──────── DATASET CONTENT ────────

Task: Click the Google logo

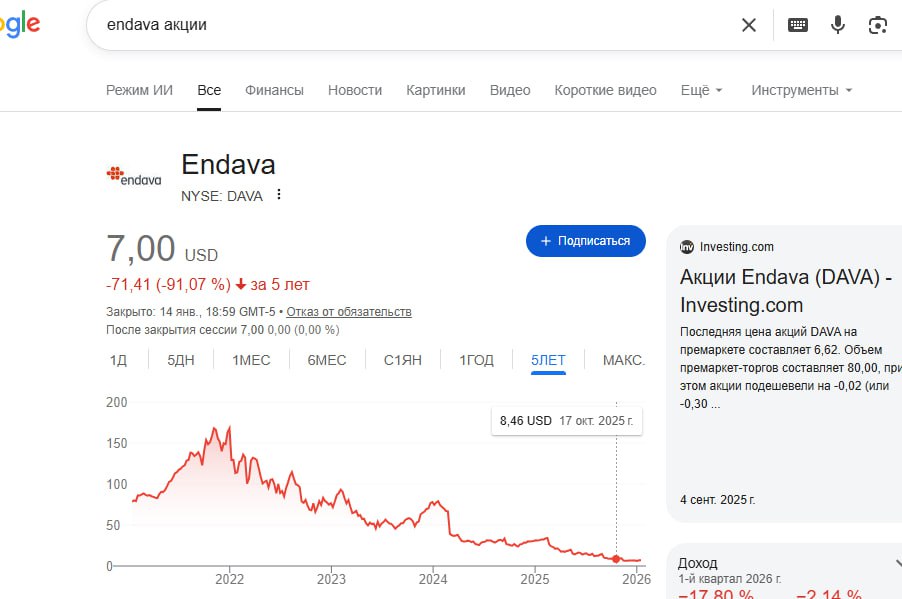Action: pyautogui.click(x=20, y=25)
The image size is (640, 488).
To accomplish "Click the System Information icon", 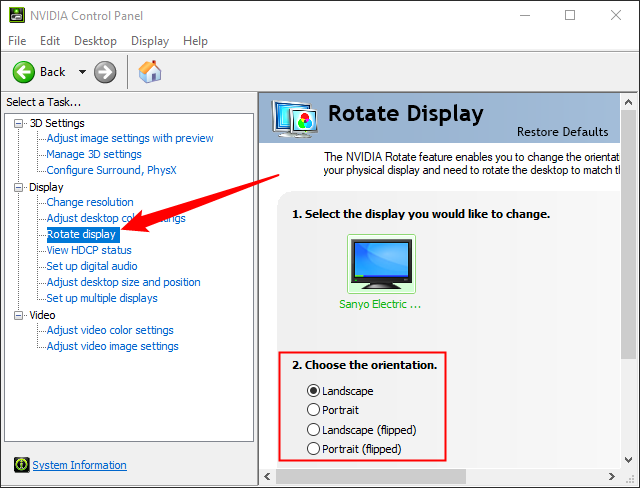I will coord(21,465).
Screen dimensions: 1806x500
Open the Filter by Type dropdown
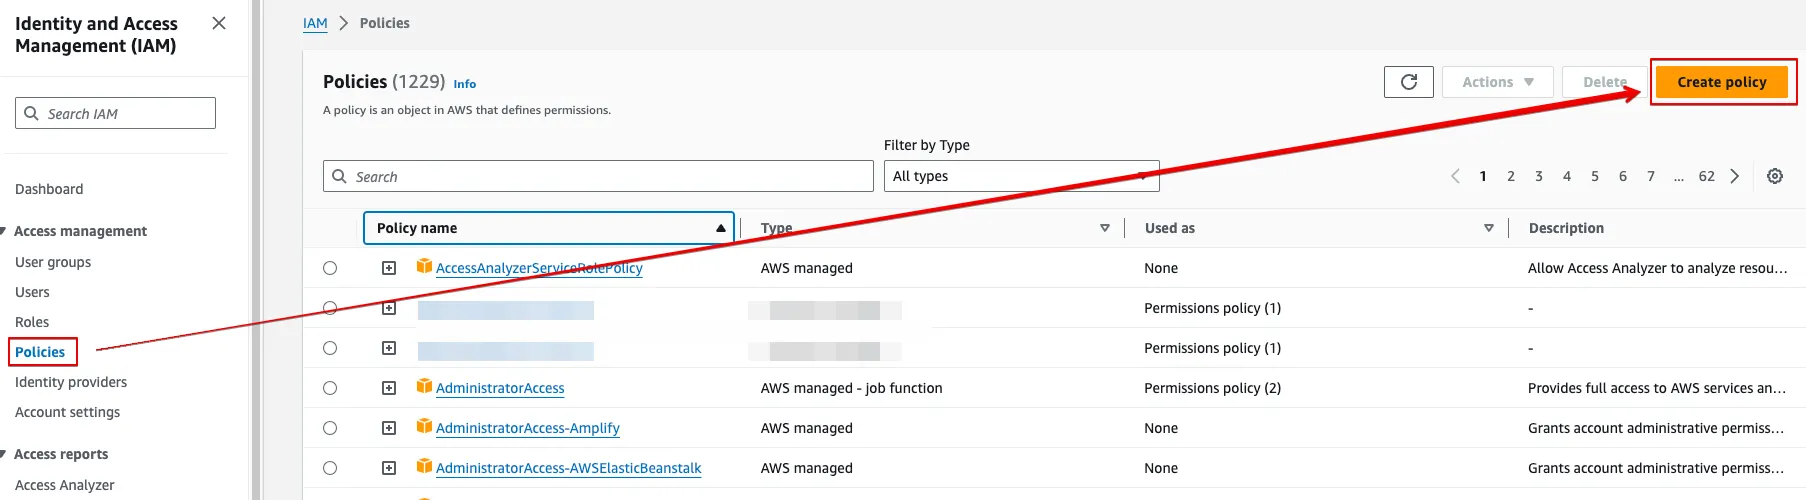coord(1021,176)
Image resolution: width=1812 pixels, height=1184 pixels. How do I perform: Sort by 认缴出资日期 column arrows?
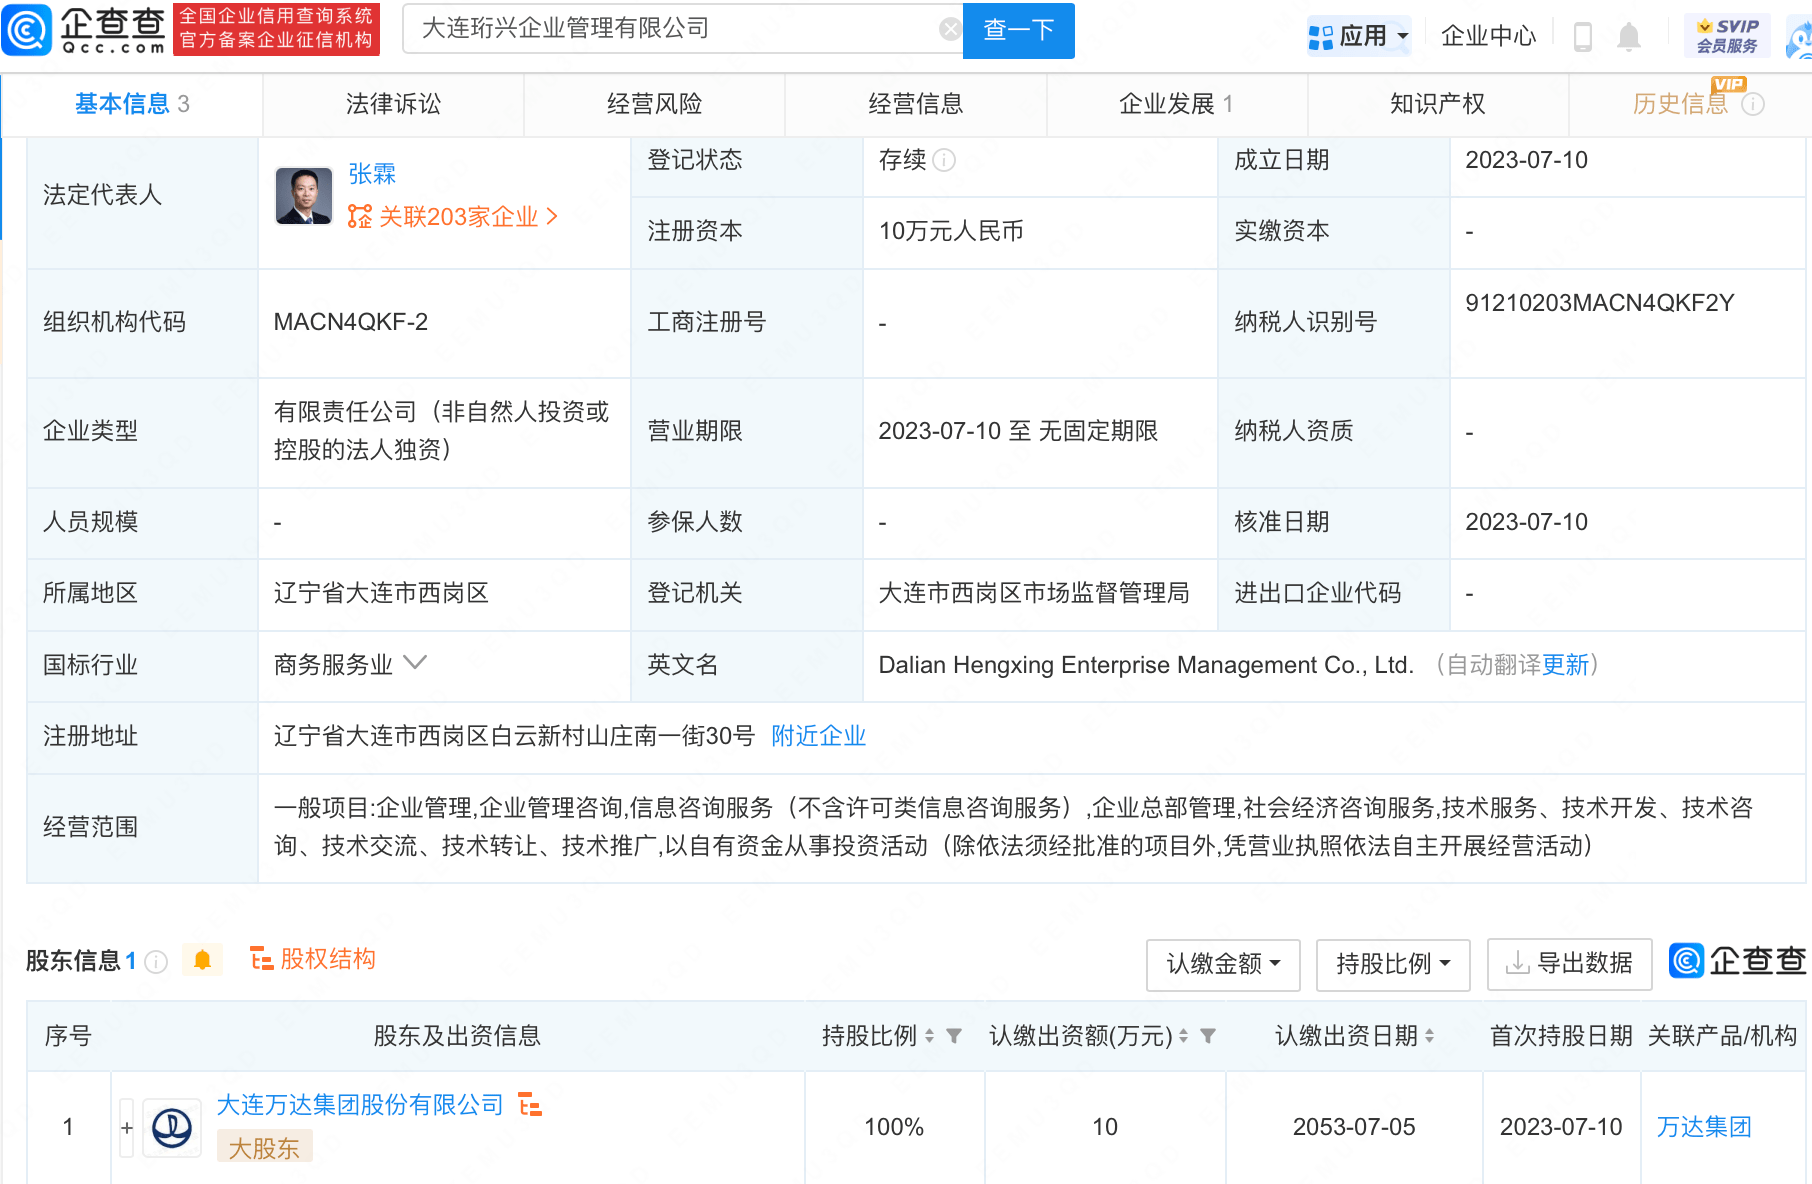[1430, 1036]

────────

EXERCISE: Exact copy, pictures excluded: print only the lines from the line containing "Image resolution: width=1812" through the end of the records.

SOLVED EXERCISE:
Image resolution: width=1812 pixels, height=1184 pixels. How do I perform: Sort by 认缴出资日期 column arrows?
[1430, 1036]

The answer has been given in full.